ABOUT THIS EXERCISE. Every line of the data below should be retyped exactly.

PROVIDED RECORDS.

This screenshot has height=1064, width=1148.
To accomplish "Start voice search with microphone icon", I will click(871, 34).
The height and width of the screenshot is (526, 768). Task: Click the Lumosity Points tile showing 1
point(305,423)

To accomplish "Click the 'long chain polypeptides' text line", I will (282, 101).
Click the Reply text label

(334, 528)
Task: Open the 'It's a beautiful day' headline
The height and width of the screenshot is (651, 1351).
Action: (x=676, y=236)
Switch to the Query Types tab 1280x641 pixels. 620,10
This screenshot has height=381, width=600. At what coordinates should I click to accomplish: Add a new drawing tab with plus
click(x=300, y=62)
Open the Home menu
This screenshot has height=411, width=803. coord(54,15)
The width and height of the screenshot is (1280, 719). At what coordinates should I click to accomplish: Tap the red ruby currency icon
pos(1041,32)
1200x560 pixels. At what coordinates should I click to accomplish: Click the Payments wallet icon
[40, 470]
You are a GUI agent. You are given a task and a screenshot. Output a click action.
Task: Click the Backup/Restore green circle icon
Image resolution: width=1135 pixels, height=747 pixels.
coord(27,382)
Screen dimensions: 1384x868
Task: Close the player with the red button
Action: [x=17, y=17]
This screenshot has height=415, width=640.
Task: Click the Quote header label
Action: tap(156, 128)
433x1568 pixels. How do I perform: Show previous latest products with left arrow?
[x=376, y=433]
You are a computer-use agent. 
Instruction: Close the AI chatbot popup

WRITTEN ANSWER.
This screenshot has height=1064, width=1148.
To accomplish "Start voice search with microphone icon", I will click(871, 34).
The height and width of the screenshot is (526, 768). Task: Click the Lumosity Points tile showing 1
point(305,423)

To accomplish "Click the 'long chain polypeptides' text line", I will (282, 101).
Click the Reply text label

(334, 528)
Task: Open the 'It's a beautiful day' headline
The height and width of the screenshot is (651, 1351).
Action: (x=676, y=236)
Switch to the Query Types tab 1280x641 pixels. 620,10
This screenshot has height=381, width=600. At what coordinates should I click to accomplish: Add a new drawing tab with plus
click(x=300, y=62)
Open the Home menu
This screenshot has height=411, width=803. coord(54,15)
The width and height of the screenshot is (1280, 719). At what coordinates should I click to accomplish: Tap the red ruby currency icon
pos(1041,32)
1200x560 pixels. At what coordinates should I click to accomplish: Click the Payments wallet icon
[40, 470]
You are a GUI agent. You are given a task and a screenshot. Output a click action.
Task: Click the Backup/Restore green circle icon
Image resolution: width=1135 pixels, height=747 pixels.
coord(27,382)
Screen dimensions: 1384x868
Task: Close the player with the red button
Action: [x=17, y=17]
This screenshot has height=415, width=640.
Task: Click the Quote header label
Action: tap(156, 128)
433x1568 pixels. How do I perform: Show previous latest products with left arrow?
[x=376, y=433]
You are a computer-use agent. 
Instruction: Close the AI chatbot popup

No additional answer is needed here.